Hm. 10 years. I’ll be 18 then. Wonder what that’ll be like.

 

 

¨         ¨         ¨

 

They’re real. He thought.

They’re real. Charlie whispered to his empty cell.

“You’re real!” He shouted at the sentinel approaching the gate.

One short, sharp whistle silenced him. The sentinel stood aside for a young girl to enter, at least 10 years younger than him. As the door slammed shut, Charlie felt his heartbeat in his fingertips. “You’re real.”

“So are you.” Lilia acknowledged.

“Are you…?” Lilia’s eyes widened just a little, as she anticipated the second part of his question. Charlie breathed out. “Are you one of them?”

“My name is Lilia Hale. I am 8 years old. And I am a Mutare.”

He gasped, sucking back in all the air he had just let out.

“Then… Then…” Her awaiting eyes widened yet again. “Why are you here?” He waited. She paused…

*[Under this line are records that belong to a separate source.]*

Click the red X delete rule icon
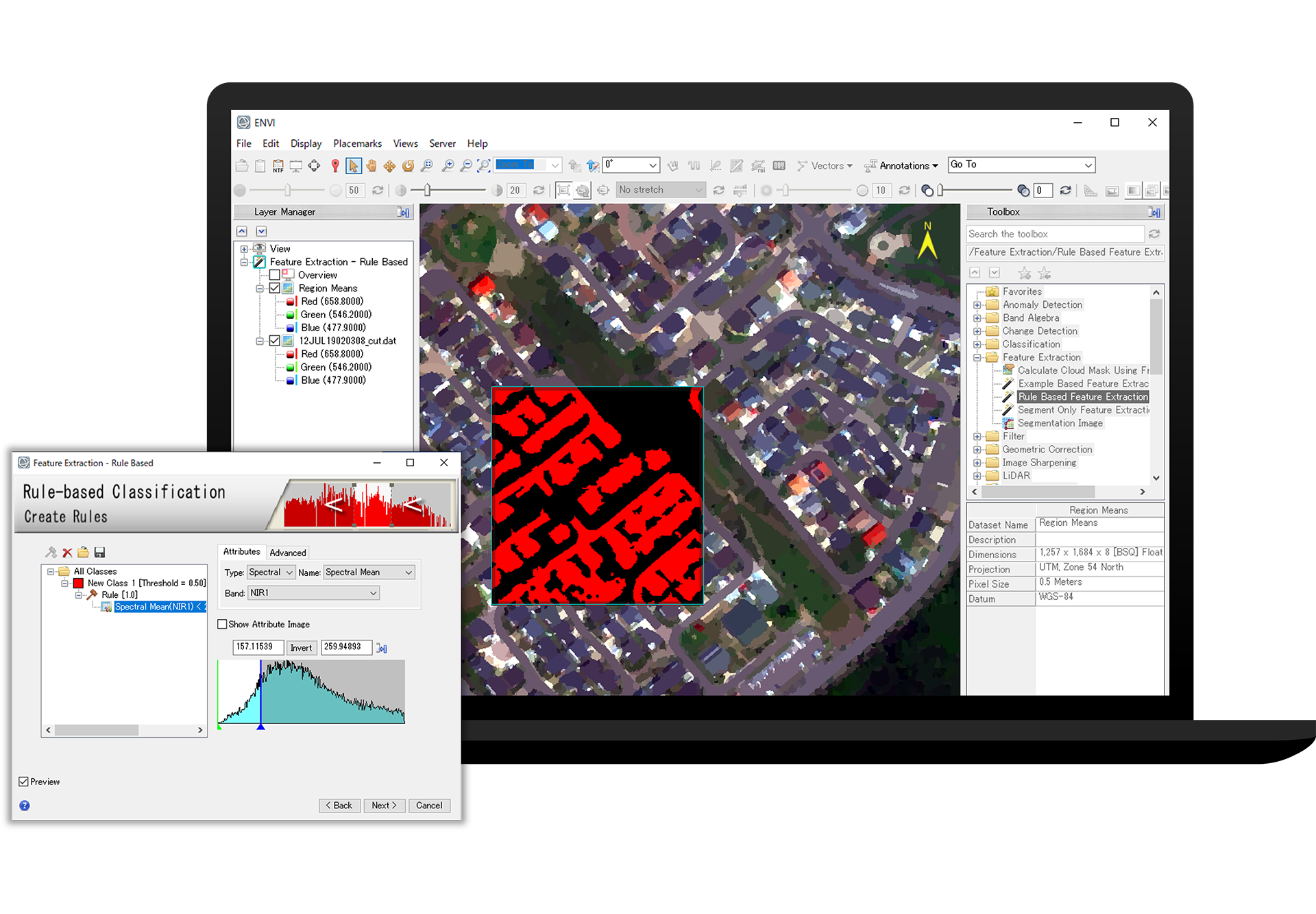This screenshot has width=1316, height=914. click(67, 553)
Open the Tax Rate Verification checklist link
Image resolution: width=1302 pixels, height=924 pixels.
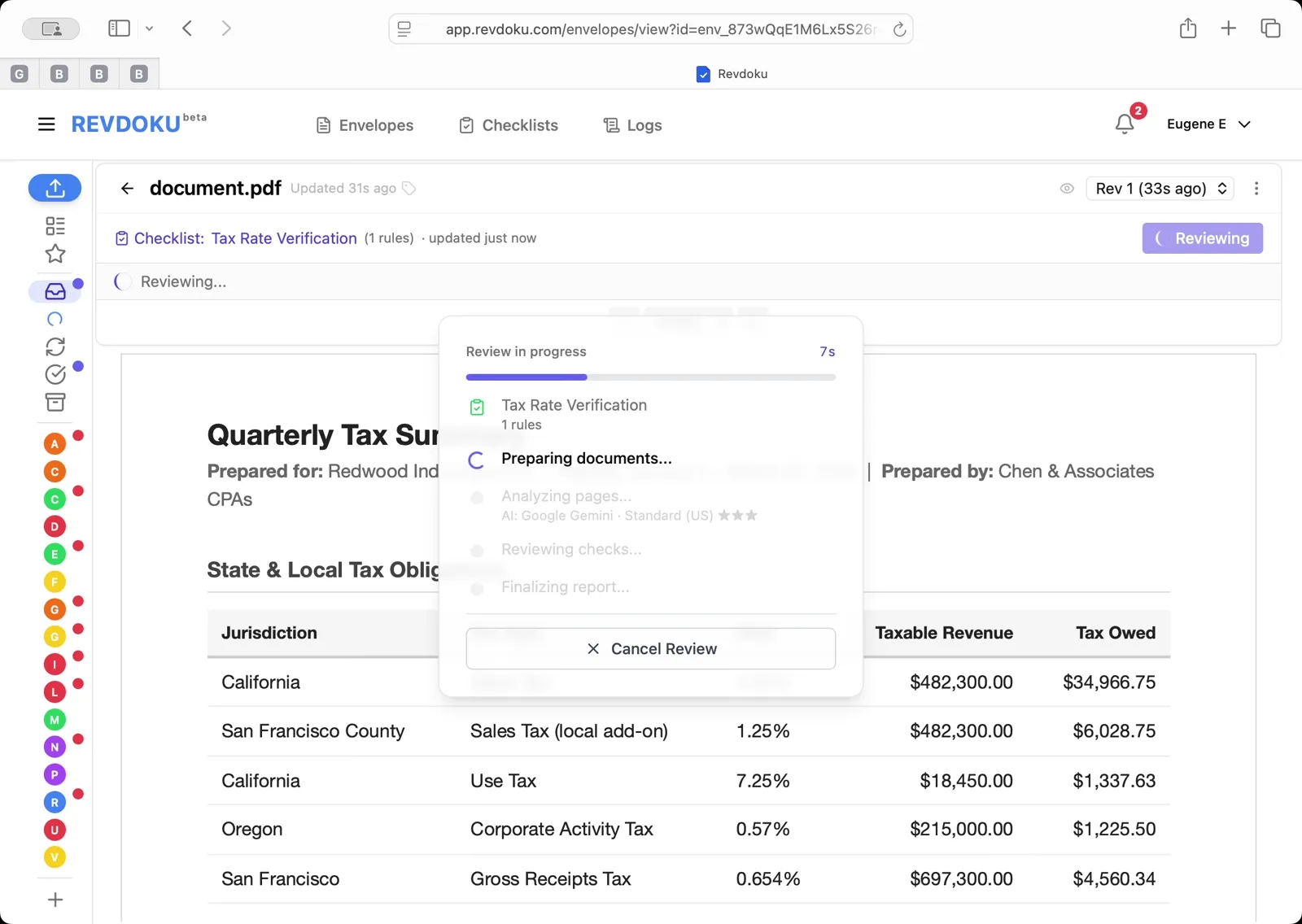pyautogui.click(x=283, y=238)
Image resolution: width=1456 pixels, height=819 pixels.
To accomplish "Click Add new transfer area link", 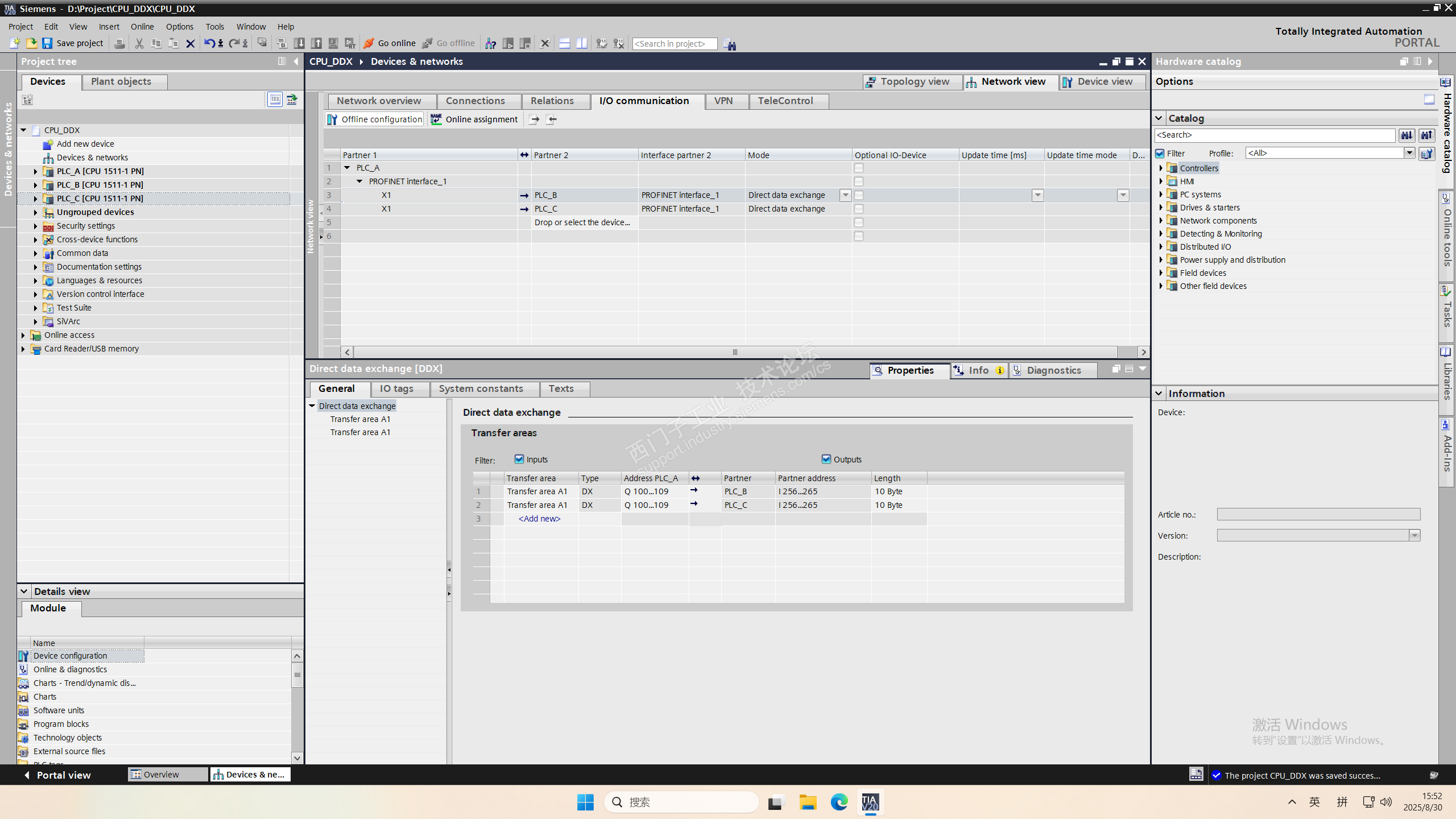I will pyautogui.click(x=539, y=519).
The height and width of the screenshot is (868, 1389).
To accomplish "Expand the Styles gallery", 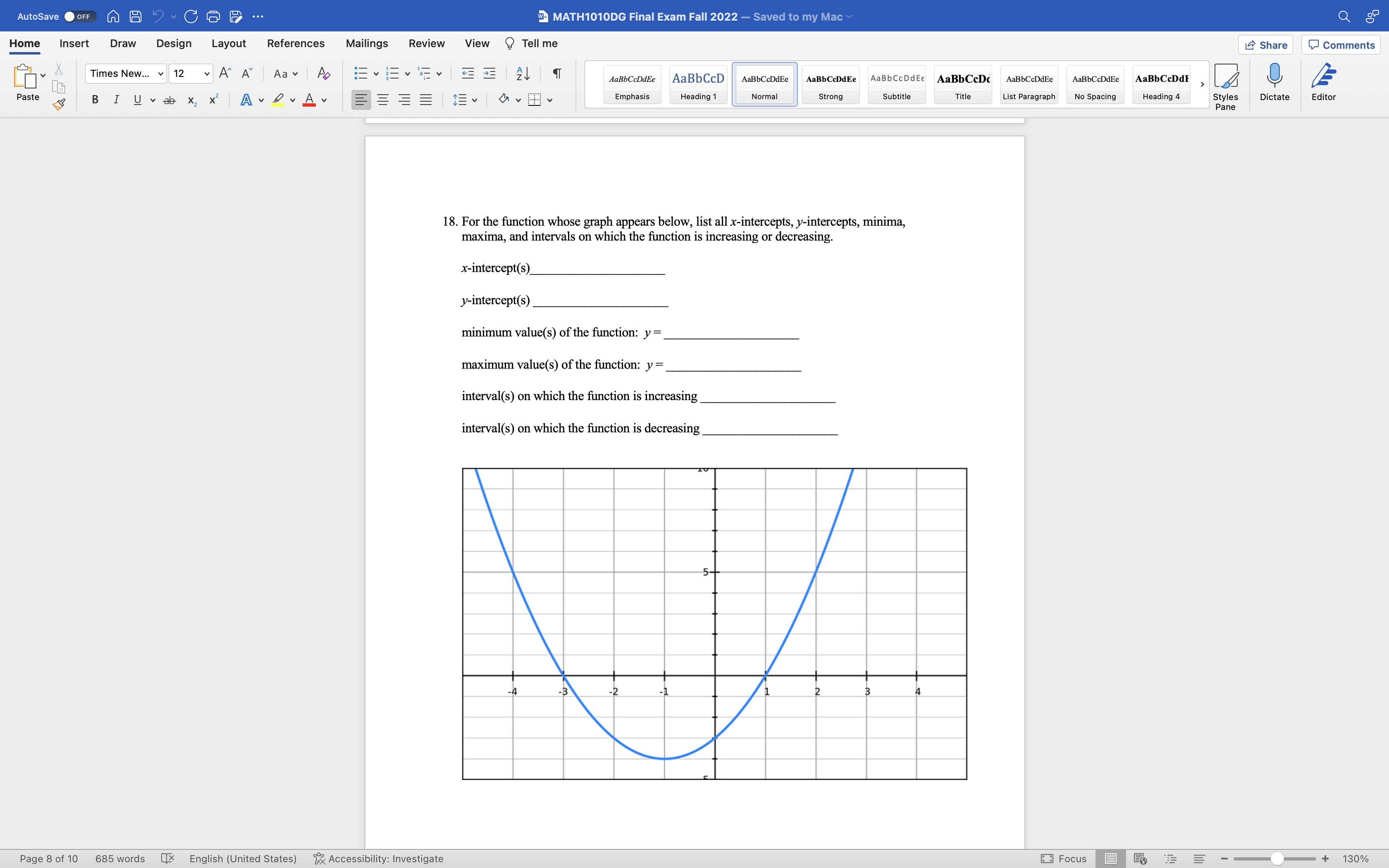I will click(x=1202, y=84).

“I’m responsible for the murder of 6 million people.” She waited. He paused, and responded meekly…

“I came snooping.”

 

¨         ¨         ¨

 

Silence. It hung in the air like dust. Silver dust that floated in the bitter air and surrounded the two bodies, sitting limp in the cold, stale cell.

 

Intertwining metal bars obscured the light and left a shadow of the framework on the dingy floor. Slabs of granite thrown awkwardly together on the walls, like strangers on the tube. Two frail, splintered wooden benches lined the walls, one of which, the young mutare dared to trust as she reclined and gazed at the ceiling.

 

“I didn’t mean to” she told him. He looked her dead in the eye - she stared straight through his eyes into his soul. “What I did” she tried to clarify. “I didn’t mean to do it.”

“I don’t know if you’re making me think this, but I believe you.”

He breathed in the silver dust of silence and let it swirl in his mind with his thoughts. These thoughts were still his, she hadn’t touched them.

“There is no other who can do what I can do. They think I don’t know how powerful I am. But I do. I know that if I didn’t want to be here, I wouldn’t be.”

He widened his eyes. They were blue. Really blue. Blue like the streams of a glacier, and just as deep and strong. She trusted them. And she continued to empty her thoughts into a pile in front of him.

“The only thing keeping me in here is me. I can mould their minds like it’s dough.” She nodded towards the sentinels; they sat in view of the detainees, but not within earshot. She gazed at the oblivious adults, with pity in her hazel eyes.

“Then… Why are you still here?” He’d hesitated, but his curiosity overcame his fear of her answer.

 

“My name is Lilia Hale. I’m 8 years old. I am a Mutare. And I’m terrified to my very core, of what’s inside my head.”